(Excerpted records begins)

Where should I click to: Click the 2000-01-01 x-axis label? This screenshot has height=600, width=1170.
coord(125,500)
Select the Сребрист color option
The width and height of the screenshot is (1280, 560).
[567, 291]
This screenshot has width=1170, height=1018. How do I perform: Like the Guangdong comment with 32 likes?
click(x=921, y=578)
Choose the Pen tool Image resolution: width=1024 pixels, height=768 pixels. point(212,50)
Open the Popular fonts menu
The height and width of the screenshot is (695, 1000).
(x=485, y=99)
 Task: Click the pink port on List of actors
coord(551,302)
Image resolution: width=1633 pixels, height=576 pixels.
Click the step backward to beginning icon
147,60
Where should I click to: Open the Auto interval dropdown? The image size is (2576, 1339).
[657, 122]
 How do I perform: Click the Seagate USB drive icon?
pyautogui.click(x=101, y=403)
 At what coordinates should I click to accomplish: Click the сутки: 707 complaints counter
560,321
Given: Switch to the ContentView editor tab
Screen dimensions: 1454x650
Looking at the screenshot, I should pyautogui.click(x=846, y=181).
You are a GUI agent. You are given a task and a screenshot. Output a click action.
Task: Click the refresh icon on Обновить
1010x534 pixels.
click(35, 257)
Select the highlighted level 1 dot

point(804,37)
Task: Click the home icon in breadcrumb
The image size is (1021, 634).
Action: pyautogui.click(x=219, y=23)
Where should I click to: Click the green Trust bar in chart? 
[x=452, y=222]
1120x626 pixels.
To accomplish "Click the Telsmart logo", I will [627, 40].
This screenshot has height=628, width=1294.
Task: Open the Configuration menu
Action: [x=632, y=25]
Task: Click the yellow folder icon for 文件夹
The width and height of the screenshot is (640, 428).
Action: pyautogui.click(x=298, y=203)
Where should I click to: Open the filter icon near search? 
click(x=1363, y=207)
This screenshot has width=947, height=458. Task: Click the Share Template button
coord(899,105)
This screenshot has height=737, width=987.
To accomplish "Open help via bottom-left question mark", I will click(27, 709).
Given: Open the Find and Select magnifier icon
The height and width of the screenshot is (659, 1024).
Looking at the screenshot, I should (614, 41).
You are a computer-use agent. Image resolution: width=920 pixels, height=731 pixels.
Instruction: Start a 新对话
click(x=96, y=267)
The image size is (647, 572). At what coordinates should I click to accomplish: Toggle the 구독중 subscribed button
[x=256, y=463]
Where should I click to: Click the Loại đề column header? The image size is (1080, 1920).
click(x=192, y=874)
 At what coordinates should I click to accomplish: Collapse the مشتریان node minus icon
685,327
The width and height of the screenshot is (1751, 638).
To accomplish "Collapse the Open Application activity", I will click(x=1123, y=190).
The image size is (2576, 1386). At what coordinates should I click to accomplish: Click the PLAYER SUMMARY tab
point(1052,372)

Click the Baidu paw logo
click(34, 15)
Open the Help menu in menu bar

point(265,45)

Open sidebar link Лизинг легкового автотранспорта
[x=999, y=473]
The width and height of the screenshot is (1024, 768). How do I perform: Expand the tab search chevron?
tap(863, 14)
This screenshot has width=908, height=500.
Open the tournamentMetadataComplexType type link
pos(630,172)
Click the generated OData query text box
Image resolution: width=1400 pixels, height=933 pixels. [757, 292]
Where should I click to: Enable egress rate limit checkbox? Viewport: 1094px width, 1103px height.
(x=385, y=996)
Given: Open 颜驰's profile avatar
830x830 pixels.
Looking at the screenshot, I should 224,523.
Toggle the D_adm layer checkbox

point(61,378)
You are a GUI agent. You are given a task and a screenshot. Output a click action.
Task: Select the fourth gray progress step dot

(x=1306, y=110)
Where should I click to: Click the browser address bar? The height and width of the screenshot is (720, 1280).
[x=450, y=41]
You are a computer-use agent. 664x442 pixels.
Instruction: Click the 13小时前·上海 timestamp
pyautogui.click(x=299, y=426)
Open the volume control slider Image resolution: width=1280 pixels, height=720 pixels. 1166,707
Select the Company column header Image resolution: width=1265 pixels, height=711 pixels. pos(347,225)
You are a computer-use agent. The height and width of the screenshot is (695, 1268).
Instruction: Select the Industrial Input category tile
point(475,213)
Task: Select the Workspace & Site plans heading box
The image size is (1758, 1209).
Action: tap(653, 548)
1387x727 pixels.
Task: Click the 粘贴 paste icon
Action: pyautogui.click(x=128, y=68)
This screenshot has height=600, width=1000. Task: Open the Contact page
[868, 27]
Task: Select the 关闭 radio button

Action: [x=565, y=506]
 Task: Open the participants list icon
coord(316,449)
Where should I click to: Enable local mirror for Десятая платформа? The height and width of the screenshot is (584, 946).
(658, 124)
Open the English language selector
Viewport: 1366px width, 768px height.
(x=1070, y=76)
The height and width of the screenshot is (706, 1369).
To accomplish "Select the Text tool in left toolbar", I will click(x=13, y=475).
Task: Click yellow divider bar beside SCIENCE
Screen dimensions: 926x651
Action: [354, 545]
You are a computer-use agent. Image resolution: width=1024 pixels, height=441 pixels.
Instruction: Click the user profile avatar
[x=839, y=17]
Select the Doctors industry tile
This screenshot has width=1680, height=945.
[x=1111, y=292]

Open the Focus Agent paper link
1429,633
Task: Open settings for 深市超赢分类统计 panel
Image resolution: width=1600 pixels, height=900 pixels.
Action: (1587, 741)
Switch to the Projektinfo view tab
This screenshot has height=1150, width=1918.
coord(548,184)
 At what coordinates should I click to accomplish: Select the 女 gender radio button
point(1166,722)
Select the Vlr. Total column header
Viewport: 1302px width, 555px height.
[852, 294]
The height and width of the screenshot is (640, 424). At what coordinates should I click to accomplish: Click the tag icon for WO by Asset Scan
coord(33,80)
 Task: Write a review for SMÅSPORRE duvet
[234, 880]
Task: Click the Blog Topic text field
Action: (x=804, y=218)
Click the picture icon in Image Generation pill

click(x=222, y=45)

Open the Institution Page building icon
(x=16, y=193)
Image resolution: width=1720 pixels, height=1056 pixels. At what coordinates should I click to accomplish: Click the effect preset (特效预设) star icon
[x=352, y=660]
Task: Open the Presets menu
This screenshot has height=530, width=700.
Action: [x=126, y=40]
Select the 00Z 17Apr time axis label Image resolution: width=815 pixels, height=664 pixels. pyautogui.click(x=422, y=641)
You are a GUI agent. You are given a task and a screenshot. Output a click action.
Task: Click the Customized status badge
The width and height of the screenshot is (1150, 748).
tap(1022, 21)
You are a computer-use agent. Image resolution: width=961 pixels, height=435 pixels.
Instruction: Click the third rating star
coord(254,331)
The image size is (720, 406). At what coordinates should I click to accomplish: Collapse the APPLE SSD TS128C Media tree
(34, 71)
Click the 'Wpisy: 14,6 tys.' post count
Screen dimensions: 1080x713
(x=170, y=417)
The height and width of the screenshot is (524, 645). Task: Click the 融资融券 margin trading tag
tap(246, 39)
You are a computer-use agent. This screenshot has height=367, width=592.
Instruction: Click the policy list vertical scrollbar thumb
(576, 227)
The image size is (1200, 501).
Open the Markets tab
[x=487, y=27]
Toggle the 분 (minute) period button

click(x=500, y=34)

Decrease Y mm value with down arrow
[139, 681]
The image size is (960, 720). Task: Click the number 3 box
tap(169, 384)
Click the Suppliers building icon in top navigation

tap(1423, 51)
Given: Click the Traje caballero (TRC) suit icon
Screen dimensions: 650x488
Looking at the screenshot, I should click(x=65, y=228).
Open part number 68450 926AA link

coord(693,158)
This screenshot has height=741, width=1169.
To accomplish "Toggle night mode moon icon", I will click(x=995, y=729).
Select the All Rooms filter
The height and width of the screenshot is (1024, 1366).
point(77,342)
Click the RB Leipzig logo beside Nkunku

(Excerpted records ends)

Exercise brief —
Where a line in the entries holds "yellow", copy that line.

Final answer —
Task: Click the yellow folder icon for 文件夹
Task: Click yellow divider bar beside SCIENCE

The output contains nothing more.